The main distinction about blind testing is that it is designed to test differences, rather than preferences. It's trying to reduce the effects of personal bias, prejudice, preference and test if the difference can be perceived, rating the results statistically to separate them from chance. So a loudspeaker blind test would ideally involve a reference of some kind.


Link to comment

IMO it is hogwash to say that sighted audio product evaluations cannot produce honest and reliable judgments on how the product truly sounds. But to each his own, I am not going to agonize over making sure my listening tests are sighted or blind. As far as I know real musicians and conductors listen with their eyes wide open and so do I. I also enjoy listening to my music at night, lights off in a dark room environment. I have no objections to blind listening tests, they can be useful. I just disagree that unless listening tests are blind, the tests are flawed


Blind tests not only involve closing your eyes but also not being aware what or whether any changes have been made. Very impractical in many cases such as speaker placement, room acoustic treatment, tube changes, etc. So now I need to get some other person to do things to my audio system without my knowledge and sight so that I can discern whether I like or dislike whatever they did? Not me buddy, not with my system.


Many of the blind testing advocates also insist that ABX testing be almost instantaneous since they claim that audio memory is not existent. Again suit yourself, but I don't believe this and neither do most musicians and conductors that I know.


I accept the fact that my hearing and listening preferences are different from others just as much as I know that my preferences for wine are likely to be different from yours. So for me, I have to conduct the tests and they are normally done to please ME and my friends.


I am usually more concerned that too many people do not listen to component changes in their own system, in their own home. Just because something impresses you in a store or in somewhere else it doesn't mean it will sound good or as good in your system. And first impressions are not always lasting impressions. IMO long term listening is a must. Many audio components take many hours to break in and hopefully they don't break down. I always prefer the try before you buy policies, where you actually listen to the component in you system to see whether any audio improvement is worth the cost.


As far as Gordon Holt's comment to the below question, I couldn't disagree more.


"Judging by online forums and by the e-mail I receive, there are currently three areas of passion for audiophiles: vinyl playback, headphone listening, and music servers. Are you surprised by this?"


"I find them all boring, but nothing surprises me any more."


Link to comment

This is always a swamp. It seems to me that double blind testing is often useful - but its conclusions are often overstated, and possibly even outright misunderstood, by its proponents.
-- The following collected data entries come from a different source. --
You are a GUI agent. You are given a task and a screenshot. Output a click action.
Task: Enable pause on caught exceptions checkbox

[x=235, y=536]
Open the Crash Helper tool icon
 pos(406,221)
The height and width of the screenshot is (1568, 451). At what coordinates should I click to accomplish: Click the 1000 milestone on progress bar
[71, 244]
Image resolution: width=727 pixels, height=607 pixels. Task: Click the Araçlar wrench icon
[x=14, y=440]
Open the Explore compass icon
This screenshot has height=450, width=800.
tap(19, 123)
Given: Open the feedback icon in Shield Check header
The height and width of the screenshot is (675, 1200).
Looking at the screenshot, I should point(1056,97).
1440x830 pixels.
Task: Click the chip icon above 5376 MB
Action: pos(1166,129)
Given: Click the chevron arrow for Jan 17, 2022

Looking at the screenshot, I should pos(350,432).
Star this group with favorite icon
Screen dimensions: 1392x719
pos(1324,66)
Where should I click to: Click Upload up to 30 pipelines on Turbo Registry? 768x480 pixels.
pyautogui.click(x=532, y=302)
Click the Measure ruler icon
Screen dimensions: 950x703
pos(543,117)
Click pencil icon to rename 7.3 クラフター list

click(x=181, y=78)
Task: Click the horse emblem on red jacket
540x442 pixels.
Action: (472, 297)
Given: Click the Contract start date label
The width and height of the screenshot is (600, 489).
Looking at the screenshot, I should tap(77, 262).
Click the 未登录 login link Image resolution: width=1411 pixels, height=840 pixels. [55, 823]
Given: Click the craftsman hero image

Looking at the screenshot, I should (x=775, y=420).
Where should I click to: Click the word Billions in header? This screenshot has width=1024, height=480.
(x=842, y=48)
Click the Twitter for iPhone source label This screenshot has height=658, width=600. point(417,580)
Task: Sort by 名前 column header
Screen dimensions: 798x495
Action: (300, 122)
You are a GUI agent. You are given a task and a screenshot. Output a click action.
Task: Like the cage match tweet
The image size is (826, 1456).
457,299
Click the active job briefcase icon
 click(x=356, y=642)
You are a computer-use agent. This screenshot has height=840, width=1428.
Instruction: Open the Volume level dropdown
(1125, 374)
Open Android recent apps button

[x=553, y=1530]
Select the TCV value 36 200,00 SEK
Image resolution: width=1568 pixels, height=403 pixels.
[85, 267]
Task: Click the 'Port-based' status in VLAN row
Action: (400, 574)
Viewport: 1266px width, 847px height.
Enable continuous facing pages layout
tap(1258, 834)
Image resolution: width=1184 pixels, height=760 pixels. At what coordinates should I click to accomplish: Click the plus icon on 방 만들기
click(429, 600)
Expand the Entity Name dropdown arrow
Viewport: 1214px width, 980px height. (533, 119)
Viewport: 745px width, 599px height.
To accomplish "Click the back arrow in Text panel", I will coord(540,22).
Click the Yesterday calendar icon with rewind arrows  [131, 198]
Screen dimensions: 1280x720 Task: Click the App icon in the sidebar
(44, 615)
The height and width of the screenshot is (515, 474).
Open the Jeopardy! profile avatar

For example, the situation Sean talks about is an obvious correct application of double blind testing. Sighted bias is very real - that's how people come to conclude that putting a device the size of a hockey puck on their wall has a major impact on the acoustics of the room. DBT eliminates this sight bias in tests of preference amongst dissimilar loudspeakers - very good. But what do the results of that test prove? That A is better than B? Well, only for the conditions under test. A might sound better than B in this room, over this span of time, but it doesn't mean you'll necessarily like A after a few months in your own room, just as you might not like that TV with 9K color temperature so much as you did in the store. It's important to not over represent the significance of any test.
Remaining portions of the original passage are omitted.